JAKARTA – Pemerintah terus mendulang utang untuk memenuhi target
pembiayaan dalam Anggaran Pendapatan dan Belanja Negara (APBN) 2020.
Rencananya, pada Selasa (18/2), dibuka lelang Surat Utang Negara (SUN)
dengan target maksimal 22,5 triliun rupiah.
Hingga Desember 2019, jumlah utang pemerintah telah mencapai 4.778,6
triliun rupiah. Utang ini terdiri dari Surat Berharga Negara (SBN)
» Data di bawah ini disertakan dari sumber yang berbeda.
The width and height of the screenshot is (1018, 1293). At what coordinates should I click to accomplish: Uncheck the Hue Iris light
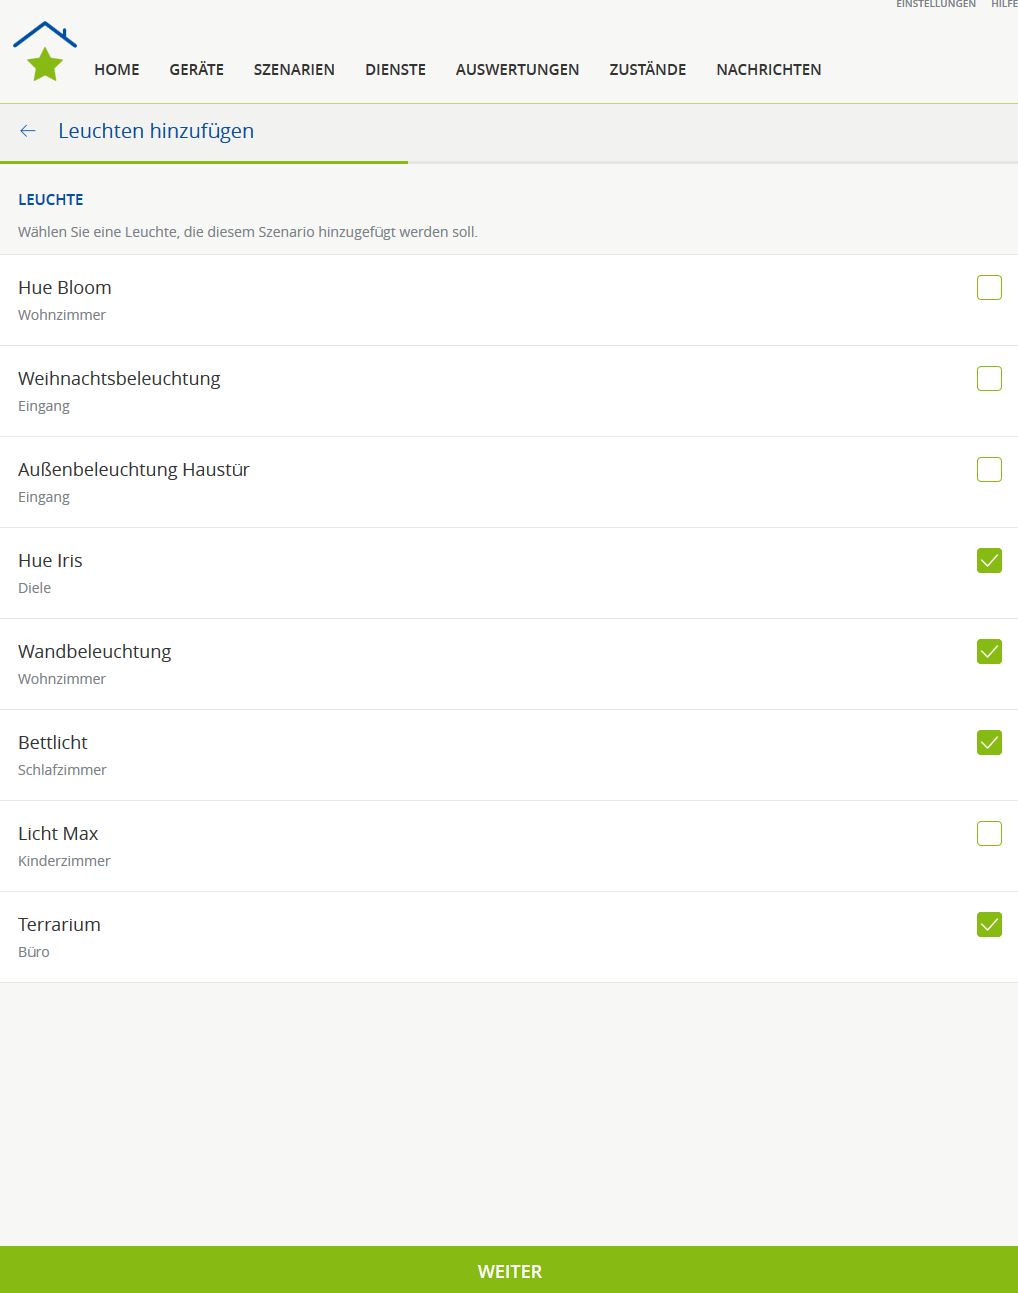point(988,561)
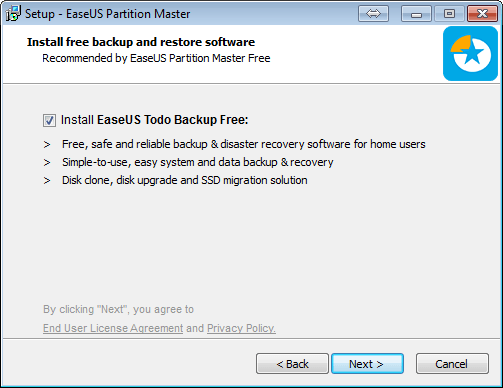Uncheck Install EaseUS Todo Backup Free checkbox
This screenshot has width=503, height=388.
coord(49,120)
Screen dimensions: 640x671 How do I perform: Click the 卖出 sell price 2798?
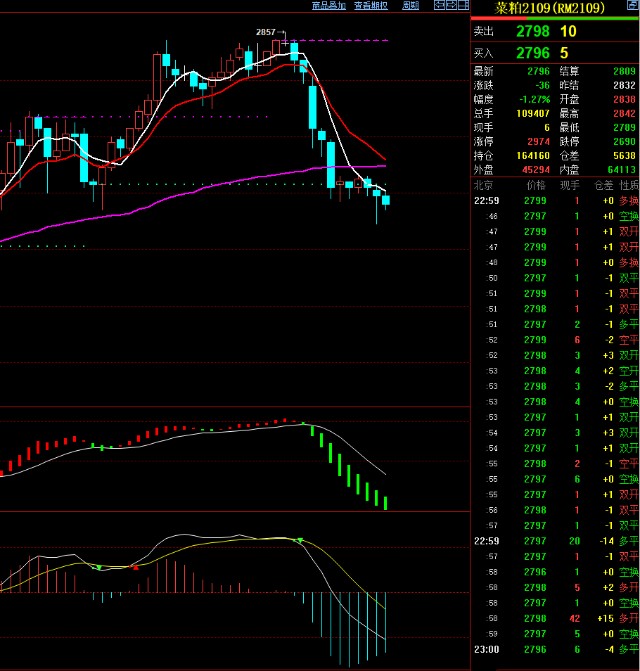pos(532,31)
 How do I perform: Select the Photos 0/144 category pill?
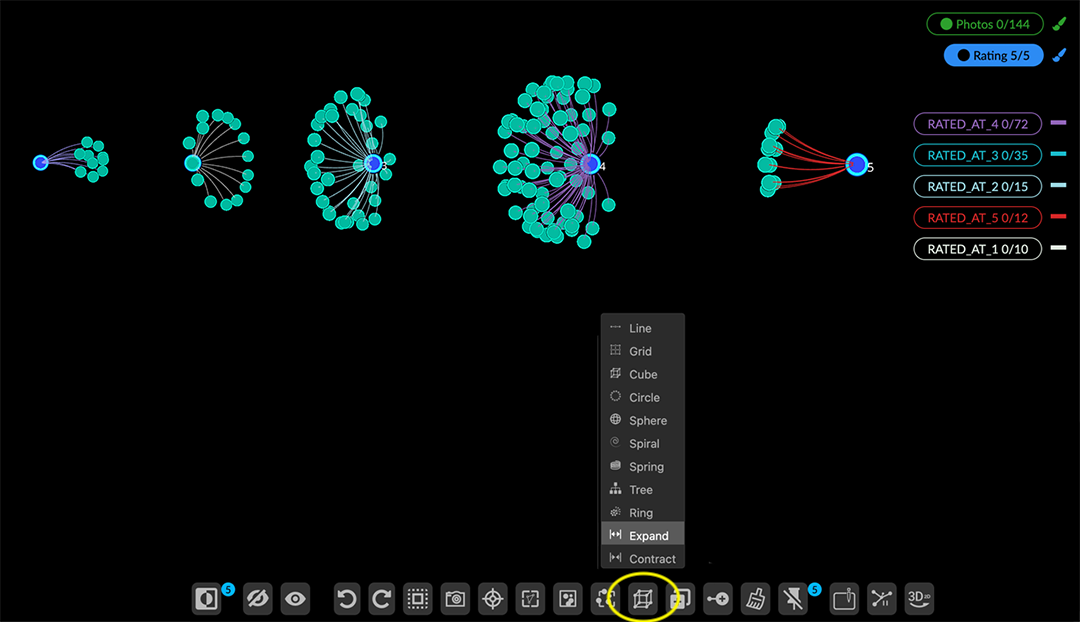[x=984, y=24]
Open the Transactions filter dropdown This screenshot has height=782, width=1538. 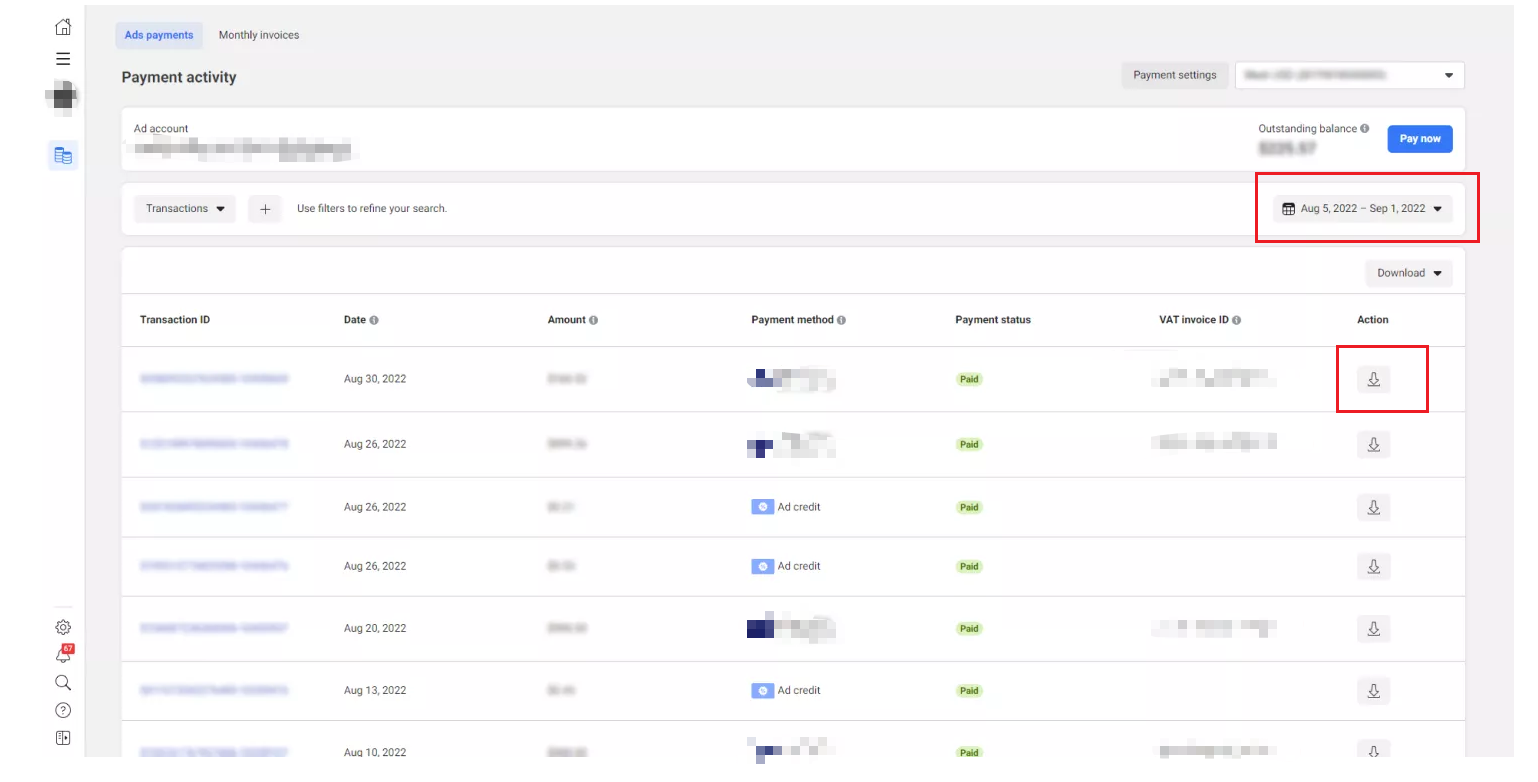(x=184, y=208)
sebanyak 4.014,8 triliun rupiah dan pinjaman sebesar 763,8 triliun
rupiah (lihat infografis).
Peneliti ekonomi Indef, Riza A Pujarama, mengatakan pemerintah mesti
memastikan utang yang digunakan untuk belanja negara dapat menstimulus
perekonomian domestik. “Caranya, meningkatkan belanja di sektor riil
yang produktif. Kenapa? Karena pertumbuhan ekonomi domestik ditopang
oleh konsumsi. Jadi, kalau mau pertumbuhan stabil, harus menjaga
konsumsi masyarakat. Dengan menstimulus sektor riil produktif
diharapkan dapat menjaga daya beli,” katanya saat dihubungi, Minggu
(16/2).
Dikabarkan sebelumnya, sebagian besar atau sekitar 75 persen utang
pemerintah, yang kini mencapai 4.778,6 triliun rupiah, berasal dari
akumulasi beban bunga di atas bunga penerbitan obligasi rekapitalisasi
perbankan eks Bantuan Likuiditas Bank Indonesia (BLBI) selama 19 tahun
terakhir. Selama ini, bunga utang tersebut dibayar dengan penerbitan SBN
yang juga berbunga tiap tahun.
Menurut Riza, pemerintah perlu mengerem utang agar tidak terlena.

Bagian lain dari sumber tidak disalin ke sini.